#### [Deine Aufgabe]
Aktualisiere den Textauszug zum Rentenstreit von "Das Landessozialgericht (LSG)" bis "AnVNG unrichtig angewandt.", indem du "Landessozialgericht" durch "Berufungsgericht" ersetzt, und gib diesen Abschnitt wieder.

━━━ Textauszug ━━━

Die Klägerin bezieht seit August 1956 eine Rente wegen Berufsunfähigkeit, die von Januar 1957 an auf Grund des Angestelltenversicherungs-Neuregelungsgesetzes (AnVNG) umgestellt wurde. Wegen der Folgen eines im Februar 1956 erlittenen Arbeitsunfalls erhält sie außerdem eine Unfallrente, die seit September 1957 den Betrag von 122,10 DM (seit April 1958: 104,70 DM) ausmachte. Weil beide Renten zusammen den Betrag von 277,20 DM monatlich nicht überschreiten durften (§ 55 Abs. 1 des Angestelltenversicherungsgesetzes - AVG -), wurde der Klägerin von der auf 207,90 DM errechneten Rente aus der Angestelltenversicherung von September 1957 an nur ein Betrag von 155,10 DM (seit April 1958: 172,50 DM) monatlich ausbezahlt. Im März 1958, als sie 65 Jahre alt wurde, beantragte sie, die Rente aus der Angestelltenversicherung nach Art. 2 § 37 Abs. 3 AnVNG auf 15/13 des bisherigen monatlichen Zahlbetrags zu erhöhen. Die Beklagte entsprach diesem Antrag in der Weise, daß die Rente von bisher 207,90 DM rechnerisch um 2/13 auf 239,90 DM erhöht, gleichzeitig aber festgestellt wurde, daß infolge der Ruhensvorschrift des § 55 AVG die auszuzahlenden Bezüge nicht zu erhöhen seien. Die Klägerin ist dagegen der Meinung, daß die von September 1957 an gezahlte Rente von 155,10 DM um 2/13 hätte erhöht werden müssen.
Das Landessozialgericht (LSG) bestätigte die Rechtsauffassung der Beklagten, hob das entgegenstehende Urteil des Sozialgerichts auf und wies die Klage ab. Die Revision wurde zugelassen (Urteil vom 26. August 1960).
Die Klägerin legte gegen dieses Urteil Revision ein und beantragte (sinngemäß), das angefochtene Urteil aufzuheben und die Berufung der Beklagten zurückzuweisen. Sie begründete die Revision mit der Rüge, das LSG habe die Vorschrift des Art. 2 § 37 Abs. 3 AnVNG unrichtig angewandt.
Die Beklagte beantragte, die Revision zurückzuweisen.

━━━ Datensätze ━━━

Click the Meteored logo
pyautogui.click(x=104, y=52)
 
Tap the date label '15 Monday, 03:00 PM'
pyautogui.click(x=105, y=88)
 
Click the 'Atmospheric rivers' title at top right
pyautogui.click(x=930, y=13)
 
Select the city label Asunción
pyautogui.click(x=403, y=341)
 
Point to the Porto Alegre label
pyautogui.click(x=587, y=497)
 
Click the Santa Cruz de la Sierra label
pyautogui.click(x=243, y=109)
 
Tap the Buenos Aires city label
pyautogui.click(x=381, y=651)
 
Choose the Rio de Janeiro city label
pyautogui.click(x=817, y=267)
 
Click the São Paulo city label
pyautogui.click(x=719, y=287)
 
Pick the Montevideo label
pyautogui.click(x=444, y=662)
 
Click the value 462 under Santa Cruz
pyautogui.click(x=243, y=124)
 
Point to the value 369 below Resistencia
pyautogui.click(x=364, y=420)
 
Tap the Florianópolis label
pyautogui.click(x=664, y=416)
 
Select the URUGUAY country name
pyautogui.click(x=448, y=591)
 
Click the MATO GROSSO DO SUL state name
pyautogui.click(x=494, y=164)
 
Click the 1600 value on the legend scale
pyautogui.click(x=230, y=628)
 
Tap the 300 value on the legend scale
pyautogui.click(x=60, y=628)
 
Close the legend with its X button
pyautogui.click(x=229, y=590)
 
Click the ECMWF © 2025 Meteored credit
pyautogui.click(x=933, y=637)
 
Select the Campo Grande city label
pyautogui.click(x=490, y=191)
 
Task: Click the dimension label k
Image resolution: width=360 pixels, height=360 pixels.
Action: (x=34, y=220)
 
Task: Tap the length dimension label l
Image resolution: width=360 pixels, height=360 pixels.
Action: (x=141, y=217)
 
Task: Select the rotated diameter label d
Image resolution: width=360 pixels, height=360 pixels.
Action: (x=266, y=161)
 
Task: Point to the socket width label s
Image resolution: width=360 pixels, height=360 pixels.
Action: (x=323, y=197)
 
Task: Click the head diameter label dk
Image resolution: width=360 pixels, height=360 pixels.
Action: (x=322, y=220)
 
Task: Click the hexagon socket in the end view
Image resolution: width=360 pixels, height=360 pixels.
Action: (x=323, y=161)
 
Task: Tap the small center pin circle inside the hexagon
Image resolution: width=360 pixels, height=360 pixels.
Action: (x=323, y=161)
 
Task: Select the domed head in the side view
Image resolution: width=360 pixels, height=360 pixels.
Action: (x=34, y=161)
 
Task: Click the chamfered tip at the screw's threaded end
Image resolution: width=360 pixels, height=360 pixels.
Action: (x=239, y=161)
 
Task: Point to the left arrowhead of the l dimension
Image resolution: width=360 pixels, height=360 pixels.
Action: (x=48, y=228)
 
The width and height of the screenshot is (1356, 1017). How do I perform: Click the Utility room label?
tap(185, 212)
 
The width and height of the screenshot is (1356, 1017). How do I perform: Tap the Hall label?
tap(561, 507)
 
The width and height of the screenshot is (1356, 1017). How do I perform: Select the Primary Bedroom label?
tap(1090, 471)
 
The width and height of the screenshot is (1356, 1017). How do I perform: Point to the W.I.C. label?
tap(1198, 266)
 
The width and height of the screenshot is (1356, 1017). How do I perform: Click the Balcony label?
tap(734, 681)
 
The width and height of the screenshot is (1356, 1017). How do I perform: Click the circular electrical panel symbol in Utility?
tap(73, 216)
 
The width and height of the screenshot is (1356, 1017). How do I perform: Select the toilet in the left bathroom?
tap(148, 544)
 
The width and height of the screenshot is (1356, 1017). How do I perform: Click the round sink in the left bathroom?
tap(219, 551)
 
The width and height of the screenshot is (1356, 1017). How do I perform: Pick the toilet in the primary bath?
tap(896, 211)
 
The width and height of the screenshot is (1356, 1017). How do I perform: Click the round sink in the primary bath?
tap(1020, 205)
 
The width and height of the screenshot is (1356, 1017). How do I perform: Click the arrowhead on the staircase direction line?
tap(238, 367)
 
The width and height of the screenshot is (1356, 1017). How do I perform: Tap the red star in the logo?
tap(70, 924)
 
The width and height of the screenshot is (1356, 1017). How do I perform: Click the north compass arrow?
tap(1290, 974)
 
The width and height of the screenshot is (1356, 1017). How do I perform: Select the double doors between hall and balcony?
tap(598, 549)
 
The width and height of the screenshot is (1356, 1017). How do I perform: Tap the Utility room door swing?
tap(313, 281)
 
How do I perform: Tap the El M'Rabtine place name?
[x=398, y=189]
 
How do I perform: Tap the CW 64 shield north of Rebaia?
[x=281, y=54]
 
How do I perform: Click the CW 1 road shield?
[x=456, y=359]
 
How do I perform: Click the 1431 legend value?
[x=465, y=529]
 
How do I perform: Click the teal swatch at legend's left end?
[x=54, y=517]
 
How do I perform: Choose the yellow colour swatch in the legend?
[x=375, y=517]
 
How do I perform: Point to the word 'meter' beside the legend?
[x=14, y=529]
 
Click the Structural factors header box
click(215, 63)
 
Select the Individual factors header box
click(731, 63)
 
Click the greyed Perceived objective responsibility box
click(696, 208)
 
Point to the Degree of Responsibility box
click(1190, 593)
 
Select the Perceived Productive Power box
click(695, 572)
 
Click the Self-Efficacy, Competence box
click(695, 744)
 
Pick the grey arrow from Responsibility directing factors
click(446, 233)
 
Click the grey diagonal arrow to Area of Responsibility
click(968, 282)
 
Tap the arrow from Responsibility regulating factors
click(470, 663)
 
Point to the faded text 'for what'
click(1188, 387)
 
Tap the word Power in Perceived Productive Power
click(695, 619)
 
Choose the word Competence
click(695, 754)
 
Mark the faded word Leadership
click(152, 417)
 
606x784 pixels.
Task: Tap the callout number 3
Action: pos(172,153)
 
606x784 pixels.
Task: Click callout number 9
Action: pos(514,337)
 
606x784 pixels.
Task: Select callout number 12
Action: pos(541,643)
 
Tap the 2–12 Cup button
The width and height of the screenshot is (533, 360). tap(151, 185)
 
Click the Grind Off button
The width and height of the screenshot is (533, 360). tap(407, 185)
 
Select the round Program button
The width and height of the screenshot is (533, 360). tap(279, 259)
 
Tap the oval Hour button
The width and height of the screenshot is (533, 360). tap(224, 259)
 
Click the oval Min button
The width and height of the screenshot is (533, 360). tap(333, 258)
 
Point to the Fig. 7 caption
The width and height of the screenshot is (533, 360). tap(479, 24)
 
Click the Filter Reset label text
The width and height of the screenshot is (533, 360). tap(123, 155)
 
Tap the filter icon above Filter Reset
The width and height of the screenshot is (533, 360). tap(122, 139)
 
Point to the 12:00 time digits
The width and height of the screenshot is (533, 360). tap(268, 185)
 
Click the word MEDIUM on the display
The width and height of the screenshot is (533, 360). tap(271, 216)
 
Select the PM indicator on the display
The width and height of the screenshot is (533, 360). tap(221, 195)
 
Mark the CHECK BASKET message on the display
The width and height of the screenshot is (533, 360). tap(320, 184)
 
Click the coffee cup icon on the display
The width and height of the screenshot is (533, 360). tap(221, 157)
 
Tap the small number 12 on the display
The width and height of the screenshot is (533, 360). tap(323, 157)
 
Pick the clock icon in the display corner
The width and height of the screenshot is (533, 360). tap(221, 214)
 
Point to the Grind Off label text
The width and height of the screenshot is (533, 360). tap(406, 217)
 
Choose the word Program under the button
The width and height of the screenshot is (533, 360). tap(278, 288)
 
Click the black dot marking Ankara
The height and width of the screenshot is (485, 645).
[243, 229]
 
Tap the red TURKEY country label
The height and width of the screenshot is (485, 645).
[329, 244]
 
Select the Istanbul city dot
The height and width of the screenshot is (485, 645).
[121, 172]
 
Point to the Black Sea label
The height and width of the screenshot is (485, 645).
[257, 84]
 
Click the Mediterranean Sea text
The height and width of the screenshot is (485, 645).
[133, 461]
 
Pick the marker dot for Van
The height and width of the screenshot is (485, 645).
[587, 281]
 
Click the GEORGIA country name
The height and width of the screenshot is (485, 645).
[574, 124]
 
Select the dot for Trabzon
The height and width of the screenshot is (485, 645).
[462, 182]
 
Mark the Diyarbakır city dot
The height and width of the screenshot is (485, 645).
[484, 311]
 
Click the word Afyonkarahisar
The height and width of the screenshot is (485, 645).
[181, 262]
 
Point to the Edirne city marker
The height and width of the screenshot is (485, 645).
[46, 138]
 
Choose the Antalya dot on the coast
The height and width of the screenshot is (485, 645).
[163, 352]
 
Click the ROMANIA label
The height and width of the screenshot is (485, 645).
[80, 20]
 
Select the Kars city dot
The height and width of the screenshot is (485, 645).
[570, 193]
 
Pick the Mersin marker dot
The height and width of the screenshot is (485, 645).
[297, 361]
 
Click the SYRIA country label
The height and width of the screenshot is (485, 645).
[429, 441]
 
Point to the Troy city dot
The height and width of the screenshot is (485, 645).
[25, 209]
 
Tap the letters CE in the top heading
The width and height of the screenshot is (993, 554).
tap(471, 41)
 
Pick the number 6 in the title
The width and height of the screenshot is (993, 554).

━━━

#### [Ergebnis der Übung]
Das Berufungsgericht (LSG) bestätigte die Rechtsauffassung der Beklagten, hob das entgegenstehende Urteil des Sozialgerichts auf und wies die Klage ab. Die Revision wurde zugelassen (Urteil vom 26. August 1960).
Die Klägerin legte gegen dieses Urteil Revision ein und beantragte (sinngemäß), das angefochtene Urteil aufzuheben und die Berufung der Beklagten zurückzuweisen. Sie begründete die Revision mit der Rüge, das LSG habe die Vorschrift des Art. 2 § 37 Abs. 3 AnVNG unrichtig angewandt.